Markus Stangl:
Ohne Titel, 2006


Kooperationseinrichtung Leschkircher Straße 11
Architekt: Fritsch + Tschaidse
 

Einzelwerk
   

Fünf Kugelsegmente aus Muschelkalk



Man könnte Kindern ja eine besondere Affinität zur Form der Kugel nachsagen. Ob aus süßem Eis, als gläserne Murmel oder als Fußball – die Kugel scheint Kinder irgendwie anzusprechen. Aus diesem Grund hat der Münchner Bildhauer Markus Stangl sie aber nicht als dominierende Form für seine Skulptur im Außenraum der Kooperationseinrichtung ( Kindergarten + Kinderkrippe) Leschkircher Straße gewählt. Denn auch wenn sich dort primär Kinder aufhalten werden – es ist gewiss nicht Ziel, sie auf diese Weise an mathematisch-geometrische Formen heranzuführen oder sonstigem, spielerisch verpacktem, pädagogischem Fingerzeig auszusetzen.
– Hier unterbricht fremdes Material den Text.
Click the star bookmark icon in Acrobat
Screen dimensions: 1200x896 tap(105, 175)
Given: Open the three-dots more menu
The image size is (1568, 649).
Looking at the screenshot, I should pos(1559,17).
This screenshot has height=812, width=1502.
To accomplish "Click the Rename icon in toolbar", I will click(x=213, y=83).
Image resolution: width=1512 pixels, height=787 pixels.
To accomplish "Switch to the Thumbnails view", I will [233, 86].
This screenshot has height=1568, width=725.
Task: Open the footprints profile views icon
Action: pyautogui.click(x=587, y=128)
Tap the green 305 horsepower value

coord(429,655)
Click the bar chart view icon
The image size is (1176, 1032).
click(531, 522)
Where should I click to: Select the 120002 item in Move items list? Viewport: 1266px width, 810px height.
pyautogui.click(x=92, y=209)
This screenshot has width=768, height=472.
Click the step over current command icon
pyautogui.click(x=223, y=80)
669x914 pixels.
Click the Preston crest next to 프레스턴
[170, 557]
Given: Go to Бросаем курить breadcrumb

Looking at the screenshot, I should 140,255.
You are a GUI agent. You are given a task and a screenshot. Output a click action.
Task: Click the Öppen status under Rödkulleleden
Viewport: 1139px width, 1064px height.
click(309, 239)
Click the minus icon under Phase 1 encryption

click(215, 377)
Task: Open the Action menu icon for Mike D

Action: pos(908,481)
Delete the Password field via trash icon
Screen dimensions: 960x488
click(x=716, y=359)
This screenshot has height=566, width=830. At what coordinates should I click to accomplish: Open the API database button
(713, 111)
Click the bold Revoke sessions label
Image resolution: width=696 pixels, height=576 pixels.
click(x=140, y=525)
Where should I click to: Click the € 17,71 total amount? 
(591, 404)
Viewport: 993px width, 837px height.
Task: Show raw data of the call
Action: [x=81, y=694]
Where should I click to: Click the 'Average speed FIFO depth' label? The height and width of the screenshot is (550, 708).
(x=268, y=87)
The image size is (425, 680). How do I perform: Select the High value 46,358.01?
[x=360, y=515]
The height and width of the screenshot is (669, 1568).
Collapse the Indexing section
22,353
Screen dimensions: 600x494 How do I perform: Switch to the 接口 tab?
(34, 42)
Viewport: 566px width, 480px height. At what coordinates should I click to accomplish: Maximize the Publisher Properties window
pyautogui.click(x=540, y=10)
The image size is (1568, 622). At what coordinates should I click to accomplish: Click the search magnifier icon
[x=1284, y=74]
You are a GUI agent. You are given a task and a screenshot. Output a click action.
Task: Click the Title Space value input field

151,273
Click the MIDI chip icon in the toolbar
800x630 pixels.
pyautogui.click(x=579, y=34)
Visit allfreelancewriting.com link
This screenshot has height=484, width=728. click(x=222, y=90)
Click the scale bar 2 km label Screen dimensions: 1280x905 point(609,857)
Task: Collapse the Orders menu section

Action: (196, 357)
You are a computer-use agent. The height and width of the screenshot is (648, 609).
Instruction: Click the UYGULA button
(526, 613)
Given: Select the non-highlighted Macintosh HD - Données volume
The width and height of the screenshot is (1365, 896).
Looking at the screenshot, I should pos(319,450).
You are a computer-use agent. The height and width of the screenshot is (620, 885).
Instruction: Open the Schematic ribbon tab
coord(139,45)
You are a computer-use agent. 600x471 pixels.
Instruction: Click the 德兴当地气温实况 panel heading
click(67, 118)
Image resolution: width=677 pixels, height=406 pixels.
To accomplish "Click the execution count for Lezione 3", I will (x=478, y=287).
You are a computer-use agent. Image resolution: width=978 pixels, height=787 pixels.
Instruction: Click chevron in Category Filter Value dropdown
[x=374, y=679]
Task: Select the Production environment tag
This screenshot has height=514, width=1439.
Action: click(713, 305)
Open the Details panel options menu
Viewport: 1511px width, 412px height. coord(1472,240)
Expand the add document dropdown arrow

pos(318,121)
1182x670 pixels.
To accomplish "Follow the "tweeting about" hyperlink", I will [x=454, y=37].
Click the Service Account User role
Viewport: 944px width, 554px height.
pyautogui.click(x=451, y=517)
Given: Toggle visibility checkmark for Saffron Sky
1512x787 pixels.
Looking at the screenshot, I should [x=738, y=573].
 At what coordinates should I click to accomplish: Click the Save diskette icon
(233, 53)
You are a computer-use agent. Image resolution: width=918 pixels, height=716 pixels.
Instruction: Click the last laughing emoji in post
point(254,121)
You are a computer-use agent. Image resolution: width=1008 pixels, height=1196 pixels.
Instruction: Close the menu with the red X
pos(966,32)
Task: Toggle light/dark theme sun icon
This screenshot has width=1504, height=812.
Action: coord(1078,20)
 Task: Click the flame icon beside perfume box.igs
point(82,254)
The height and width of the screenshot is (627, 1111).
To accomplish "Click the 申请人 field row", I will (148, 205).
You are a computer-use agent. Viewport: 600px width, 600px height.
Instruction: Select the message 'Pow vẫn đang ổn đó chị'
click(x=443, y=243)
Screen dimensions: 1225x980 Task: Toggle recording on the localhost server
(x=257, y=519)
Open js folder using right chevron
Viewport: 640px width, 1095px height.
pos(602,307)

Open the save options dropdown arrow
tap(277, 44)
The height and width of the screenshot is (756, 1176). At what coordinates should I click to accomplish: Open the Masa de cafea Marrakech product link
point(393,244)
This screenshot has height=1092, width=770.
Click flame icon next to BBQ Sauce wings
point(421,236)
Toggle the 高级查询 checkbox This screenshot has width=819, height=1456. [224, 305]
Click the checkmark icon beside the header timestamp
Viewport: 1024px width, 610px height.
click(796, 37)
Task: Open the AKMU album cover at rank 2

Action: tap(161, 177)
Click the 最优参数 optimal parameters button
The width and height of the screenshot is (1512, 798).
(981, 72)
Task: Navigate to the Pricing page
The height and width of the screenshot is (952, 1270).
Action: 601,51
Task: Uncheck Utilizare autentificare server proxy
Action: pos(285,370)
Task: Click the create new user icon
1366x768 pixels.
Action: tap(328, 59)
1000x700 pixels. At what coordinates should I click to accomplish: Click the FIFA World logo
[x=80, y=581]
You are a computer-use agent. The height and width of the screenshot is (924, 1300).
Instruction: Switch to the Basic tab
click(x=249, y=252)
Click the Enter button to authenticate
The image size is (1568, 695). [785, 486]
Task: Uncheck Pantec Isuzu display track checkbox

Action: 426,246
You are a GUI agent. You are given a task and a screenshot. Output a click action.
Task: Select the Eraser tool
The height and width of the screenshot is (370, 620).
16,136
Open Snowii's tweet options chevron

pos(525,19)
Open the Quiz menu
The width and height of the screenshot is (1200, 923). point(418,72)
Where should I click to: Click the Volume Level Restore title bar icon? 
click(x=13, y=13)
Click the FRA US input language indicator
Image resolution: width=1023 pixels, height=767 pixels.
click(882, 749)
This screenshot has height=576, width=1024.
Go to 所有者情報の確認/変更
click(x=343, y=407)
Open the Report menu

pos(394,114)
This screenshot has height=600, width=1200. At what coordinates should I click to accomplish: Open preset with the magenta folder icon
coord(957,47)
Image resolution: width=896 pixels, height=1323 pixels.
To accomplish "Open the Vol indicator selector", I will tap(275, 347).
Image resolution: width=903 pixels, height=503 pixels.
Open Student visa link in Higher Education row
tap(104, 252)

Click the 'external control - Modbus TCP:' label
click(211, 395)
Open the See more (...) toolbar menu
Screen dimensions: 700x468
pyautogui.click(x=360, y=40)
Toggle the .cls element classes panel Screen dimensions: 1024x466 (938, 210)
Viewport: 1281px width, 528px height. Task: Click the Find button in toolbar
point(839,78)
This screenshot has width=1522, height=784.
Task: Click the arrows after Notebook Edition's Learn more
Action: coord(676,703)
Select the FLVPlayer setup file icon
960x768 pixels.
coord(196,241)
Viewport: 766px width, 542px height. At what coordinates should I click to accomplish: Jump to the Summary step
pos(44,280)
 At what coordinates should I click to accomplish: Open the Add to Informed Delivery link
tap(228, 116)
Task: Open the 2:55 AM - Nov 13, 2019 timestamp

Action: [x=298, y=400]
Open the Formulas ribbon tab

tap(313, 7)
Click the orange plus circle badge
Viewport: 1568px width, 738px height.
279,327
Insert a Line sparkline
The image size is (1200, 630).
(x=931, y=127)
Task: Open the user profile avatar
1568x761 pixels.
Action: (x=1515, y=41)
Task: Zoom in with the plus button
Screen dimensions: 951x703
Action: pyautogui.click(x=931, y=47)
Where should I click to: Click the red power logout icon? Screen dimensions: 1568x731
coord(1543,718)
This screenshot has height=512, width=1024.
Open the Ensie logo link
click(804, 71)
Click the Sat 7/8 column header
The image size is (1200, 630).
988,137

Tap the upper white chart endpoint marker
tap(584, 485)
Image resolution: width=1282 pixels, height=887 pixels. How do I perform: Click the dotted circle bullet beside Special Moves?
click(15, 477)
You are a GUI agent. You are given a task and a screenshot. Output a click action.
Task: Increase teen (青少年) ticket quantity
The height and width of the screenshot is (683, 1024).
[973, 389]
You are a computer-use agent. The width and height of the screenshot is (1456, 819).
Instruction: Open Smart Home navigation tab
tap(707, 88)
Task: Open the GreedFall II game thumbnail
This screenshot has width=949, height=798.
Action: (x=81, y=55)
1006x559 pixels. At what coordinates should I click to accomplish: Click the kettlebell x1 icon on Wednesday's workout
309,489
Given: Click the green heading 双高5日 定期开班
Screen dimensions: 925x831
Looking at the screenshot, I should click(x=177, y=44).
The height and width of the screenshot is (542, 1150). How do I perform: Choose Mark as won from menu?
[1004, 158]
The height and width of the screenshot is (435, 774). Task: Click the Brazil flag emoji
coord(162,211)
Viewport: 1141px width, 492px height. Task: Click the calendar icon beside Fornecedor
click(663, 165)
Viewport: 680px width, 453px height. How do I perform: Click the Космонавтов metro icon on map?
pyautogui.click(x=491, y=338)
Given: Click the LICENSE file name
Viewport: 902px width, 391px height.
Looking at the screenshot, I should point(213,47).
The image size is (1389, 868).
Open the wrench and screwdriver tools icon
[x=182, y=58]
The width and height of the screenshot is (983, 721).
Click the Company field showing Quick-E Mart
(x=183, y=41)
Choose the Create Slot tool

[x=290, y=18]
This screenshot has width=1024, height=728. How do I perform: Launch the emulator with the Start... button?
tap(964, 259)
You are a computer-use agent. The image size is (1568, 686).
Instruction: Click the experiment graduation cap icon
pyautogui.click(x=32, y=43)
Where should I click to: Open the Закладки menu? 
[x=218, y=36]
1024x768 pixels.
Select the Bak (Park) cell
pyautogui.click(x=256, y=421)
„Es ist zuerst einmal einfach nur ein Kunstwerk, ganz ohne didaktischen Mehrwert. Es muss für jeden erfahrbar sein – ob groß oder klein,“ so der Künstler, der jedwede intellektuelle Überfrachtung seines Werks strikt ablehnt. Letzteres muss auch gar nicht sein. Die wie mit einem großen Eierschneider zerteilten, hohlen Muschelkalk-Kugeln, die in Scheiben den Hang des Kindergartens hinunterzurollen scheinen, bieten auch so genügend Anknüpfungspunkte.

Wenn sie denn wollen, können die Kinder die steinernen Rundungen spielerisch erkunden, hinein- oder darauf herumklettern. Während ältere Betrachter wie Eltern oder Betreuer vielleicht das Paradoxon der scheinbar rollenden und gleichzeitig verharrenden Kugelscheiben zum Staunen und Schauen einlädt – ein Spiel mit Formen, Kräften, Bewegung und Statik, das sich auch in anderen Arbeiten Stangls wiederfindet und dessem Werk ganz ohne intellektuelle Überfrachtung eine spannende Metaebene verleiht.